In my previous post, I summarized mindfulness as “the awareness that arises from paying attention, on purpose, in the present moment and non-judgmentally.” I’d like to explain more about staying in the present moment – or experiencing “What Is.”
One way of approaching this is by looking at the brain. The brain’s left hemisphere is the part that analyzes what we experience. It wants to name it, categorize it, pigeonhole it, and conceptualize it. Then to us, it is known. Alan Watts (a Zen pioneer in the West) said, and I am paraphrasing here, “You can’t know Beethoven’s genius by studying every semiquaver of his music.” We cannot know a thing by putting together all the parts of its puzzle. We cannot know a tree simply because we can define it as a maple, or ponderosa pine. What it is is far more (or less) than that.

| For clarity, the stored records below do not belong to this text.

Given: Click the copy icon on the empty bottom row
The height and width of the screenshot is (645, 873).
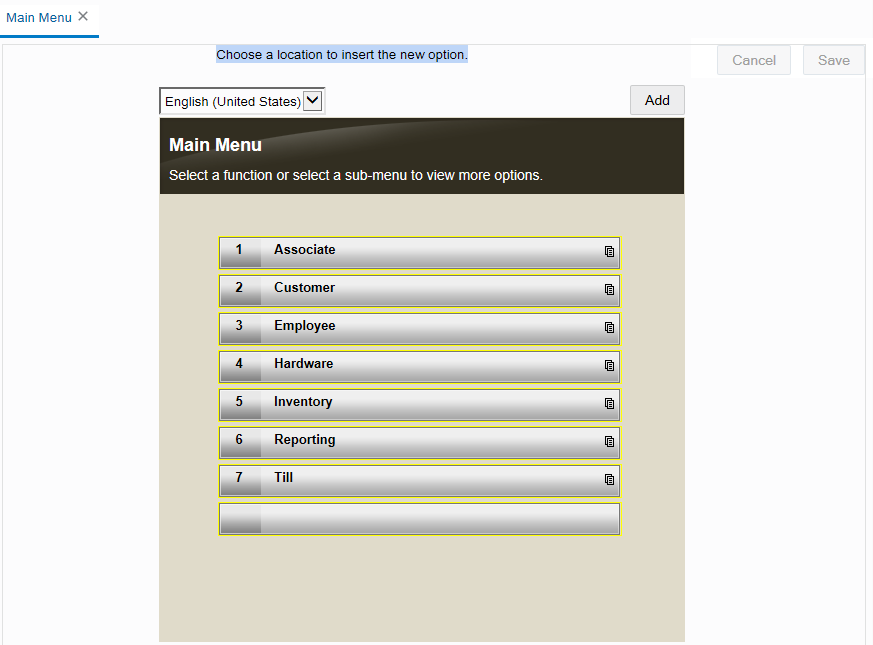Looking at the screenshot, I should 609,519.
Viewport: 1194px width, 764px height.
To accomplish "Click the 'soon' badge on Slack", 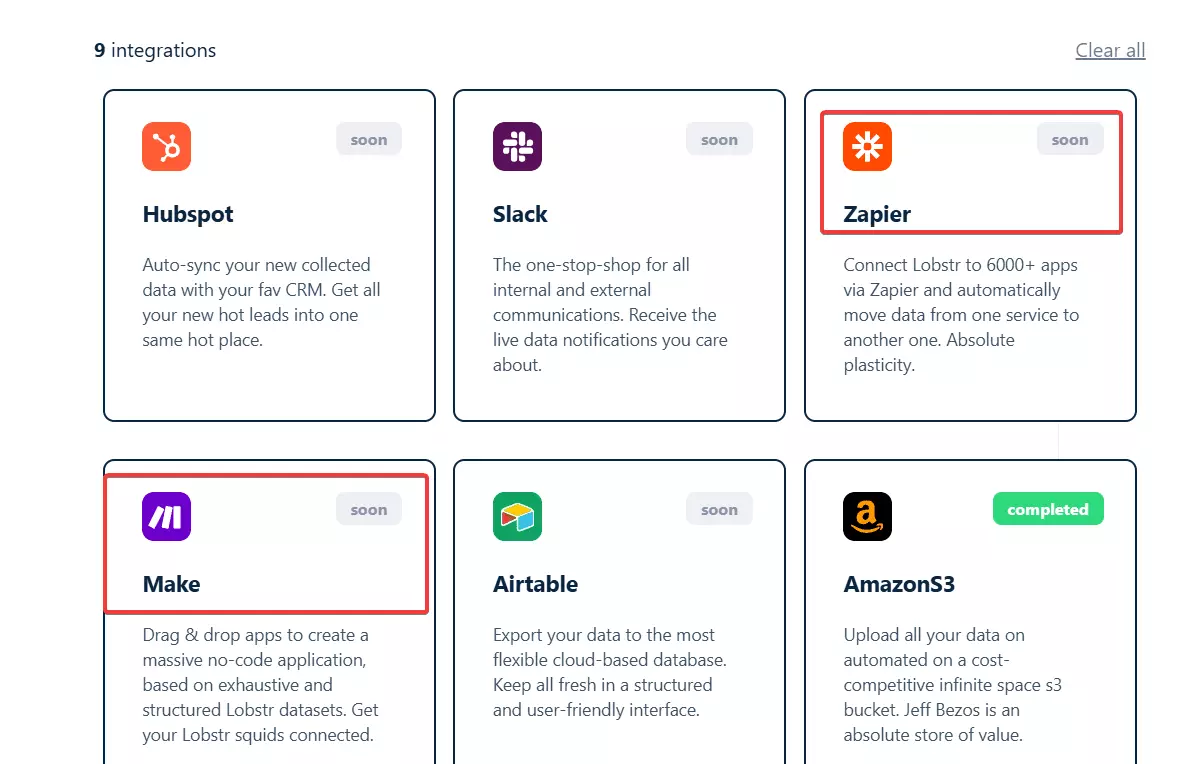I will point(719,139).
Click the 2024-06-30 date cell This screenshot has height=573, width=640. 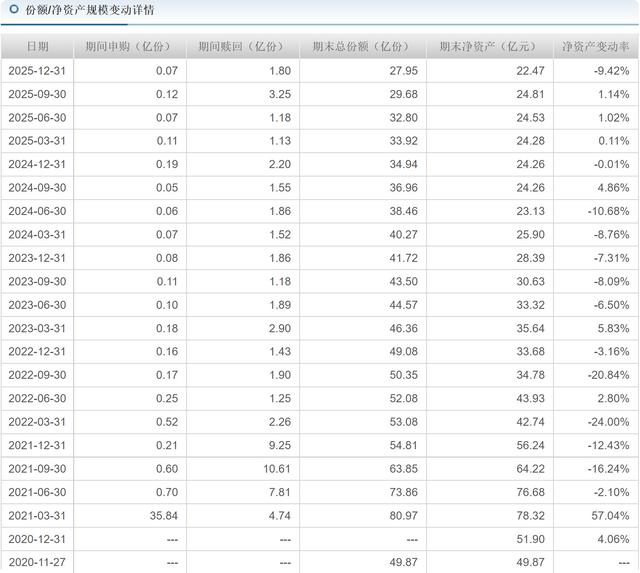(37, 211)
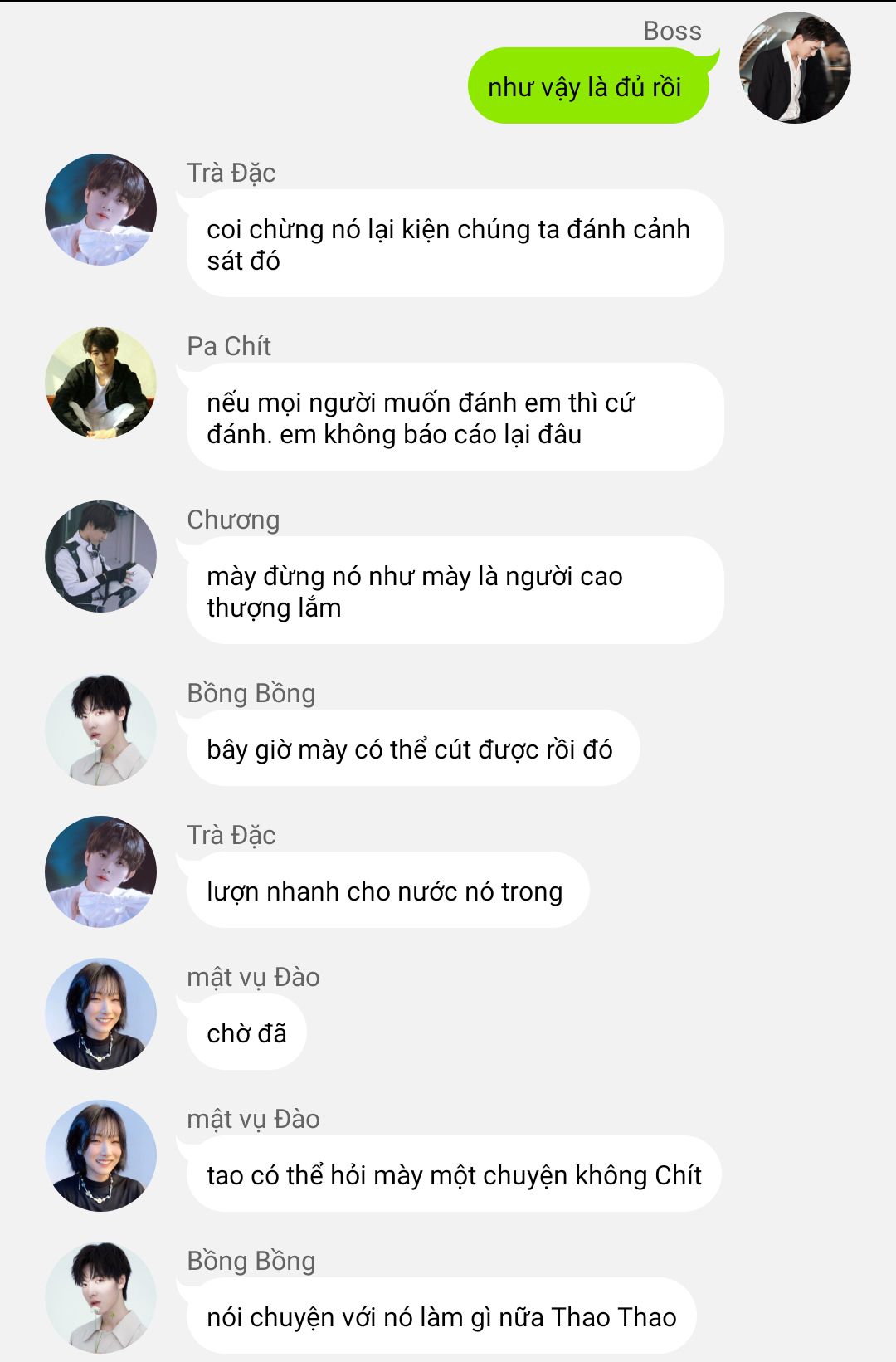
Task: Tap the 'nói chuyện với nó làm gì' bubble
Action: [436, 1316]
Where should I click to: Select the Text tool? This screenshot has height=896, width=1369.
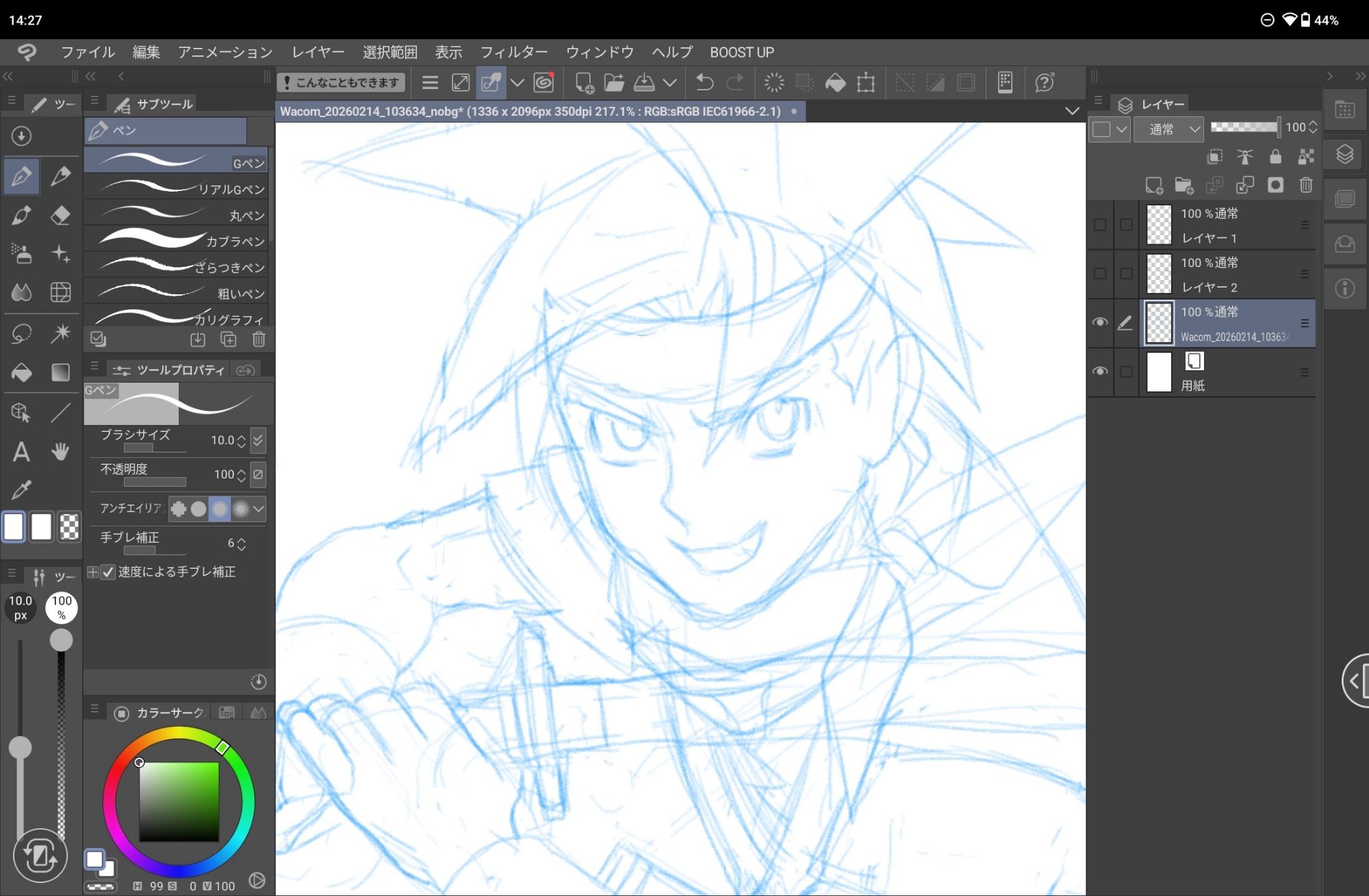click(x=21, y=452)
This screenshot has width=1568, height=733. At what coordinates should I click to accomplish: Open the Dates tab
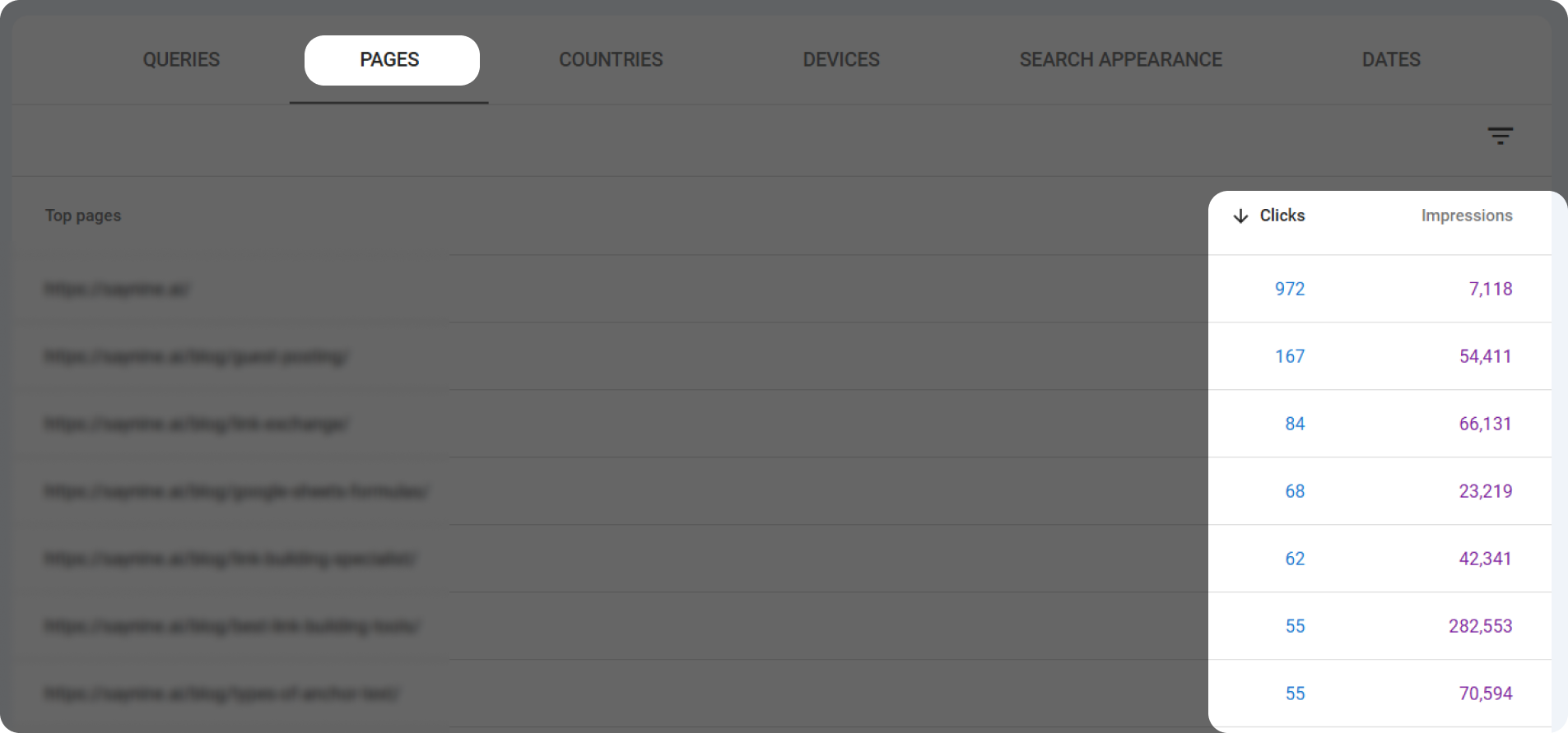pyautogui.click(x=1390, y=59)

To really know something, we need to pay attention to it in a different way than we habitually do. We need to move closer to it and see it from our hearts. As our distance from it becomes less, the experience or object becomes more real. Life can become more intimate and real as well. As we move closer to our experiences, we can see that they are not owned – not my experience – just experience itself.
To fully stay in the moment, try to quiet your mind and put down the burden of self-definition. Focus on the sounds, tastes, smells, sensations, thoughts, and feelings you are experiencing. Doing this, even for a moment, can help you widen your sense of who you are.